La merveille de la nouveauté, c’est toujours quelque chose. J’ai descendu le slip à mi-cuisse et, cette fois à quelques centimètres de mon visage, j’ai découvert ce prodige, qui n’était possible que dans ce monde. Cette queue que l’excitation commençait à faire se dilater, ces couilles gonflées, et cette fente, qui se dilatait et s’ouvrait. Plus tard, je serais sans doute blasé. Ce n’était pas le cas pour le moment. Comment ne pas être troublé au possible en voyant ce merveilleux assemblage qui résumait au final les deux sexes et démultipliait les possibilités. J’avais tout sous les yeux. Je suis venu de la langue sur la queue, et je l’ai caressée. La magnifique brune a gémi, et le membre s’est gorgée de sang à vitesse grand V, devenant vite long et dur, et se redressant pour coller contre son ventre. J’ai baladé ma langue de long du membre, de haut en bas…Elle a lâché un trait de sperme qui est parti en travers de son ventre. C’était bien étrange au final…Je n’aurais pas imaginé un jour caresser une queue de la bouche et en tirer autant de plaisir…Mais ce n’était pas une queue comme les autres…A sa base, il y avait, non seulement une paire de couilles gonflées d’une sève prête à sortir, mais aussi l’ouverture d’un sexe qui béait et sur lequel j’ai plongé de la langue pour le caresser et laper le jus amer et sucré à la fois qui en coulait…J’étais surexcité par la situation…J’ai cru que moi aussi j’allais jouir sur le champ, mais je suis arrivé à me contrôler.

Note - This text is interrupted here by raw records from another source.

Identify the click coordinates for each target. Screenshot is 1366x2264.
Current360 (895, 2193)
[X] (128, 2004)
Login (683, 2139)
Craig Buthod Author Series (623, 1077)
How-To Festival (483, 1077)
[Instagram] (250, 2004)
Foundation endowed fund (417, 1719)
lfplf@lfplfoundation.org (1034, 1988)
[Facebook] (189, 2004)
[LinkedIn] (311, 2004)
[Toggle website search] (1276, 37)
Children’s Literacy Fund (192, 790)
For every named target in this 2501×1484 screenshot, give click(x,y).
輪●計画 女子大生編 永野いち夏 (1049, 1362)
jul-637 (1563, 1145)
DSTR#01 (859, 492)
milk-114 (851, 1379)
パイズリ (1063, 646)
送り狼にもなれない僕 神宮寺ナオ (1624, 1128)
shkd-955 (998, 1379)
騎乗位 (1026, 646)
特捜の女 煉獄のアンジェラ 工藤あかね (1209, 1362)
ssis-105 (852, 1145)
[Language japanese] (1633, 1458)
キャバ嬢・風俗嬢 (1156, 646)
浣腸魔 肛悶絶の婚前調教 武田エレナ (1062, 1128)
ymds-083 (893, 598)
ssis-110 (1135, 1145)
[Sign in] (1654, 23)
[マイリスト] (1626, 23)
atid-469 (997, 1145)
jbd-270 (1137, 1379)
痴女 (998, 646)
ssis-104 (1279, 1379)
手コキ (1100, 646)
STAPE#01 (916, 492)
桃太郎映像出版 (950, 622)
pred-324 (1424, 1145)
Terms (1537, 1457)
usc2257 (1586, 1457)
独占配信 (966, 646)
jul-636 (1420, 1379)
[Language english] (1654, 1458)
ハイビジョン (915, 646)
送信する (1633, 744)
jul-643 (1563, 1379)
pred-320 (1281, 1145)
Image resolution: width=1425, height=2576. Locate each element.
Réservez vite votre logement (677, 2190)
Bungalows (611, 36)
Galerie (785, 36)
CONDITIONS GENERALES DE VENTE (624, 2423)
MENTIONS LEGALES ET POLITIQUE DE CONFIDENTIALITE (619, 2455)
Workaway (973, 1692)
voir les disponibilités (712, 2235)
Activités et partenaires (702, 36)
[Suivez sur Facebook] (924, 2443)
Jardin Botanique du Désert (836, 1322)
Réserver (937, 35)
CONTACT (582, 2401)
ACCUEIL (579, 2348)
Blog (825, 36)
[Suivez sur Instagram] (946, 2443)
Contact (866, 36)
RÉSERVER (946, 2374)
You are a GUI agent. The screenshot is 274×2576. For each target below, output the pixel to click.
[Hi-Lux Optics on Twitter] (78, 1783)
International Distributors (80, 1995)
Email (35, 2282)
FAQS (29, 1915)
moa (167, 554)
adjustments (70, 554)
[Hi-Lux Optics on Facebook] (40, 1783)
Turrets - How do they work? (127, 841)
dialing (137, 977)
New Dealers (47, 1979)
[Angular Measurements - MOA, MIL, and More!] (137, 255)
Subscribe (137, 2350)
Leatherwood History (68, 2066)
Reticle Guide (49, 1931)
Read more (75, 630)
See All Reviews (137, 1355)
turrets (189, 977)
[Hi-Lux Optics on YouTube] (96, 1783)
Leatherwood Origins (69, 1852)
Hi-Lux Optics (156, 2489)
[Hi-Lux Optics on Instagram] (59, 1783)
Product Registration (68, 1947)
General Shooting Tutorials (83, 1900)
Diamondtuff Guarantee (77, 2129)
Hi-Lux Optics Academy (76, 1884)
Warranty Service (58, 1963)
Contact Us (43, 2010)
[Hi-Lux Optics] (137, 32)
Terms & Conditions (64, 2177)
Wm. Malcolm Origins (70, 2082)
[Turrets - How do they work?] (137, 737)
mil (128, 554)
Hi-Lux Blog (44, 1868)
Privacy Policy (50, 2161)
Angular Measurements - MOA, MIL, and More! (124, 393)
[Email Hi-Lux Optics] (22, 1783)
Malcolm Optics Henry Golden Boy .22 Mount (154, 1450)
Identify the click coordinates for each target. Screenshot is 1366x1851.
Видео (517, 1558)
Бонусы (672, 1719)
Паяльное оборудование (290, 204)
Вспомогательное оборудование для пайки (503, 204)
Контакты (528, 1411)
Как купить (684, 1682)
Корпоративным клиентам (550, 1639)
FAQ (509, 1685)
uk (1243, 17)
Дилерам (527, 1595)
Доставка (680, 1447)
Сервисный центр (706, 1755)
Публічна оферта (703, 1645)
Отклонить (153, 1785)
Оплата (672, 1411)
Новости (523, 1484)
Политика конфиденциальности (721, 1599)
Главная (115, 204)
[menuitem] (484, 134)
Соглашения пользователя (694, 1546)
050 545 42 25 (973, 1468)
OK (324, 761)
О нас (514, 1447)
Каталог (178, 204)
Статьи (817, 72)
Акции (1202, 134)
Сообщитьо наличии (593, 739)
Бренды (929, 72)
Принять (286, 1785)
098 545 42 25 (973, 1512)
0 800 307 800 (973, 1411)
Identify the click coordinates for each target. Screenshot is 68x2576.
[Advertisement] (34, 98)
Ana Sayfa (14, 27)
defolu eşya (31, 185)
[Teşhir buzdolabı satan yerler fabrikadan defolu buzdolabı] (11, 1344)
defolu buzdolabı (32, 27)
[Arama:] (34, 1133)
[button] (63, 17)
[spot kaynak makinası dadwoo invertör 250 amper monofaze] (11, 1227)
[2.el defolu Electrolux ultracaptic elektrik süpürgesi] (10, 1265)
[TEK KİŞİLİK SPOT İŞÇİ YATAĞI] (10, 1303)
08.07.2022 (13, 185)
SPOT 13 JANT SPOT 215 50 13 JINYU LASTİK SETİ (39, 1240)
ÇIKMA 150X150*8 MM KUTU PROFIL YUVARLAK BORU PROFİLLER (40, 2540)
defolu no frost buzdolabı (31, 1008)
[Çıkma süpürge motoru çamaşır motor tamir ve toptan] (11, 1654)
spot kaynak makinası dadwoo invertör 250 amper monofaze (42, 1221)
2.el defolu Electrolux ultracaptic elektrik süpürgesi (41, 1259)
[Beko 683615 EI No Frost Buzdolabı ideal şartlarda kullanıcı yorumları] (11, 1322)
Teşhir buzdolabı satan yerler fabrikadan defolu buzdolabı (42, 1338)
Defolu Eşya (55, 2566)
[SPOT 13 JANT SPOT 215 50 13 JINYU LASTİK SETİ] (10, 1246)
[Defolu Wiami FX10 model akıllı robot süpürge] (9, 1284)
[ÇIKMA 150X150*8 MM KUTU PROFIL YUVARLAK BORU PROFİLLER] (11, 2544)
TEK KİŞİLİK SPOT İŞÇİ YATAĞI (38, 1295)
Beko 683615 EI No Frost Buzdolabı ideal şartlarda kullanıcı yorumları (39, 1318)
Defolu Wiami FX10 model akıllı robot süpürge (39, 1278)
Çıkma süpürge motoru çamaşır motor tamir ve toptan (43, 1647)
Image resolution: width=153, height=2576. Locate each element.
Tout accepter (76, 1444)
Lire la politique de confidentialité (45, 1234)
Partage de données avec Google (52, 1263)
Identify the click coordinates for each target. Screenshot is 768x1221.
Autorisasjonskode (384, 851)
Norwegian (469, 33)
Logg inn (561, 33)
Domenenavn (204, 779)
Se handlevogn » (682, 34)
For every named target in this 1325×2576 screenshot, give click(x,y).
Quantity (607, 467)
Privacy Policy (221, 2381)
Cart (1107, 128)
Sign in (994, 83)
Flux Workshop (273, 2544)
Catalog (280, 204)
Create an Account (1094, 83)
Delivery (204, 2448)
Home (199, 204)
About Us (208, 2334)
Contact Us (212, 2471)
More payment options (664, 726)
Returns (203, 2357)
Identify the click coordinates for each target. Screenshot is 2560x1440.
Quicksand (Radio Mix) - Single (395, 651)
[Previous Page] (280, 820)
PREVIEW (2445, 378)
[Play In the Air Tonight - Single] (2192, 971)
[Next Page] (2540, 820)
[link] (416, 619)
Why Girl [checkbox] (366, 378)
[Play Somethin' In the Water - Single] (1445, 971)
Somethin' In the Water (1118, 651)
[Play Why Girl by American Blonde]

—Donne-moi ta queue, elle a suggéré, et laisse-moi te guider.
Il y avait sans aucun doute quelque chose d’initiatique dans ses gestes. Elle a pris mon membre de ses doigts fins, et se rapprochant de moi, elle a commencé par balader mon gland contre sa queue. C’était doux, chaud, et incroyablement bon.
—Surtout, tu serres les dents et tu tiens bon. Ce n’est pas le moment de jouir. Plus facile à dire qu’à faire. c’était très bon et ça l’a été encore plus quand elle  a réuni nos deux queues au creux de sa main, et qu’elle les a masturbées de concert. La sensation de sa main et du membre contre moi, chaud et dur, m’ont rendu à moitié fou…
—Ne jouis pas…J’ai encore à te donner…Deux sensations différentes l’une à la suite de l’autre…Je vais te rendre accro à moi, tu ne penseras plus qu’à ça…
Je ne sais pas comment j’ai fait pour ne pas jouir. Ca a pourtant été le cas. Je me suis contenté de laisser couler un liquide pré-sécrétif dont je n’avais jamais été aussi abondant. Ca ruisselait sur nos deux queues, mais je pouvais en dire autant pour elle.
C’est sans crier gare qu’elle a dégagé ma queue du contact de la sienne et qu’elle l’a plongée au coeur de son sexe. Les deux sensations, l’une après l’autre, c’était sans aucun doute ce que j’avais vécu de plus fort jusqu’à présent. Elle m’a gainé de sa chaleur et de son humidité, sa muqueuse collant à ma queue.
—Ah fouille moi bien, j’ai envie de sentir ta queue aller et venir en moi…
Deux minutes après, elle a rajouté:
—J’ai envie que tu craches tout ton sperme en moi, jusqu’à la dernière goutte.
C’est cette phrase qui a déclenché ma jouissance, matérialisant ce qui flottait autour de nous, et ma semence, jet après jet, a commencé à frapper contre ses muqueuses.